And teasing the audience with the slightest suggestion of sexual tension adds an additional dimension to the story. =P
7. Another theme running through Captain America: The Winter Soldier is trust, and whether or not it can have any common ground with security. S.H.I.E.L.D. director Nick Fury, whom I suppose we can describe as Captain America's boss, doesn't think so. His vision of a secure world is one in which potential threats can be neutralised long before they cause any harm. That is, a world in which
6. The good news is that the movie explicitly asks the question: "How do we know the good guys from the bad guys?"
The bad news is that the one who asks it isn't Captain America, and the one who answers isn't Fury.
But perhaps the filmmakers just don't want to spread the moral on with a trowel. Surely it's enough for our hero to point out that you can't "hold a gun on everyone on earth and call it protection" and to act accordingly.
5. Now, I know next to nothing about the original comic book characters, so I had no idea what to expect from Sam Wilson. I thought he was already great as himself, so the Falcon stuff--which was a huge surprise--was a bonus! LOL! And now I think that he's my favourite character. =) It's a chill sidekick who can say, "I do everything he does, just slower." I especially admire the way he can put himself under authority.

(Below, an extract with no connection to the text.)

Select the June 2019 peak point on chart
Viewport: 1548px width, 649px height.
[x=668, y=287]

Wilson also happens to be an excellent foil to Fury, as someone our hero can trust unreservedly . . . and who trusts his own friends to the end. I wish the movie had made more of this.
4. Then there's the mysterious Winter Soldier from the title, who is himself (as his name would imply) a man under orders. Quite a contrast to the supervillain Red Skull from the first Captain America movie, aye? While definitely an antagonist, the Winter Soldier is a mere arm of a military-industrial complex rather than a head. (Oh, the puns! The puns!) Even the twist fails to make him very compelling. But well, it's not the Winter Soldier who is threatening to kill 2 million people all over the world in order to keep all the others safe, is it?

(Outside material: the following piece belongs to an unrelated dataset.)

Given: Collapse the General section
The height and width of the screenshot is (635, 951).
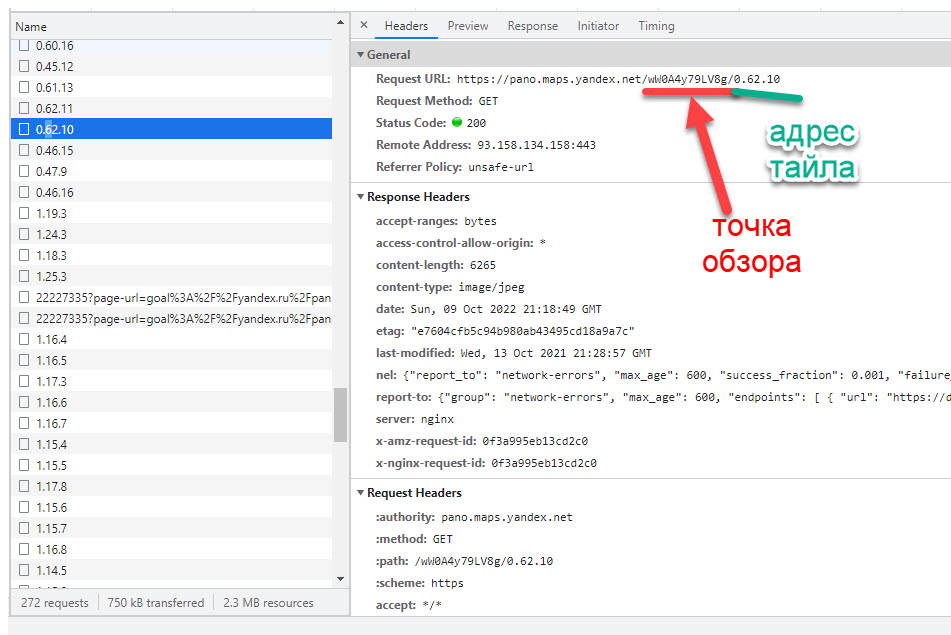Looking at the screenshot, I should pyautogui.click(x=361, y=55).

Sigh! We can't get around it any longer. It's Nick Fury who is ticking all the supervillain boxes. =S
3. So what is a patriotic superhero to do when his commander turns out to be the greatest threat to their country's greatest ideal? If you're at all familiar with the comics, you know that this question has been asked--and answered--before.
It does seem that no matter what post-war decade you plop Captain America into, he'll find a reason "to go rogue" on the US government. And if you factor in a time machine (Oh, the irony . . .), you might see him opposing administrations from before he was born as well--a thought that occurred to me when I realised that I had watched Captain America: The Winter Soldier on the anniversary of the Battle of Fort Sumter.

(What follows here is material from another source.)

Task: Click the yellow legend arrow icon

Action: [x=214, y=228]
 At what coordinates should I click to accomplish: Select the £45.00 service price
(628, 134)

Would Cap be for the Union or for the Confederacy?
Now, you know from my Sliders posts that I occasionally play alt-historian. One recent challenge I gave myself was the prevention of the Philippine-American War. And the conclusion I reached was that it never would have happened if, thirty years earlier in the US, the right of the southern states to secede from the union had been respected. There's a sense in which the price of "the Union" included the lives of 200,000 Filipino civilians and 12,000 Filipino combatants. That's a mere 10% of the 2 million human sacrifices proposed by Nick Fury, but we've barely begun Abraham Lincoln's tally and he may catch up yet.
While it feels a little wrong for Captain America to be any sort of Johnny Reb (I believe his "Nomad" identity lasted a grand total of four issues), Steve Rogers and Robert E. Lee were arguably cut from the same heroic cloth.
2. Inasmuch as any hero embodies an ideal which also typifies a certain age in history, he'll always have a hard time staying "cool." Even the best ideals end up falling out of fashion--not because fashion is fit to judge them, but because we are constantly fighting (and since the Middle Ages, failing) to follow a straight path. These days, there doesn't seem to be much fight left in us: we're happy "to walk in circles."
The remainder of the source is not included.